Améliorer le circuit dopaminergique
Les récepteurs dopaminergiques du striatum fonctionnent avec d’autres récepteurs, comme ceux de l’adénosine. En trouvant des médicaments pour bloquer ces récepteurs, on peut espérer activer un peu plus les récepteurs dopaminergiques et donc augmenter la production de dopamine par les neurones du locus niger. Après avoir activé le récepteur dopaminergique, la dopamine est recaptée via un « transporteur » par le neurone qui l’a émise. En trouvant des substances capables de bloquer ce transporteur (des substances dérivées de la cocaïne sont efficaces), on permet une augmentation de la concentration de la dopamine. De nouveaux traitements pourraient ainsi être mis au point à partir de découvertes récentes :- l’amantadine, un agent antiviral dont on a découvert par hasard l'action antiparkinsonienne, stimulerait la libération de dopamine dans le cerveau.
- l’ecstasy et plus précisément son agent psychotrope, le MDMA, augmenterait la production de sérotonine, un autre neurotransmetteur.

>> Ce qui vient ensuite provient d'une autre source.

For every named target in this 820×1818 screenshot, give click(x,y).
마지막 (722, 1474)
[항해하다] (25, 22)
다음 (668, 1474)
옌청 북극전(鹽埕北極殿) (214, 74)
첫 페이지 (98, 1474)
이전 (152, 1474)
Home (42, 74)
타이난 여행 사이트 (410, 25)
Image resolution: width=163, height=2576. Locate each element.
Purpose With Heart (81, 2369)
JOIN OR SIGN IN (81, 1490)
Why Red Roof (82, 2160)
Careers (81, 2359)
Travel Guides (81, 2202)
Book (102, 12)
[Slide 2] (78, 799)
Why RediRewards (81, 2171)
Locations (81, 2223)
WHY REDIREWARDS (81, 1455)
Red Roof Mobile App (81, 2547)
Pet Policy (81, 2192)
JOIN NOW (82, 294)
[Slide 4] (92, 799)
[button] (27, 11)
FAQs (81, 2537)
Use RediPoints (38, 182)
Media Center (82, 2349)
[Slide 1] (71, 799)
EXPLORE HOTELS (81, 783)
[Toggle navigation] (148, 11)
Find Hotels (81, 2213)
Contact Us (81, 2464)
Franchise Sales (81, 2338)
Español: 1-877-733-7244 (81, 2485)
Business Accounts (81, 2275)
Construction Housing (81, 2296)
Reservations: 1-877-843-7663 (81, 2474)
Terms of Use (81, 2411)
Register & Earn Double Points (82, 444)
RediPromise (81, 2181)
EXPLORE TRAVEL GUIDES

Lutter contre le déclenchement de la mort cellulaire
La mort cellulaire prématurée des neurones est associée à de nombreuses anomalies biochimiques. Ces anomalies sont autant de pistes différentes dans la recherche de stratégies thérapeutiques capables de prévenir l’apparition de la maladie. Le stress oxydatif, lié au seul fait pour les cellules de « vivre » et donc de consommer de l’oxygène, conduit à l’accumulation de radicaux libres, toxiques pour les cellules. Ce stress pourrait être empêché par des substances « balayeuses » de radicaux libres, qu’il reste à mettre au point. L’augmentation de la production de glutamate dans le cerveau est également toxique pour les neurones. Si la cause de cette sur-activité reste incertaine, on peut penser que la mise au point de substances capables d’inhiber cette sur-activité en éviterait les effets délétères.Enfin, la transformation d’une protéine habituellement soluble, la synucléine alpha, en une protéine insoluble entraîne son accumulation sous forme d’inclusions caractéristiques de la maladie (corps de Lewy). La recherche vise bien sûr à comprendre comment s’opère cette transformation pour trouver les moyens de la contrer.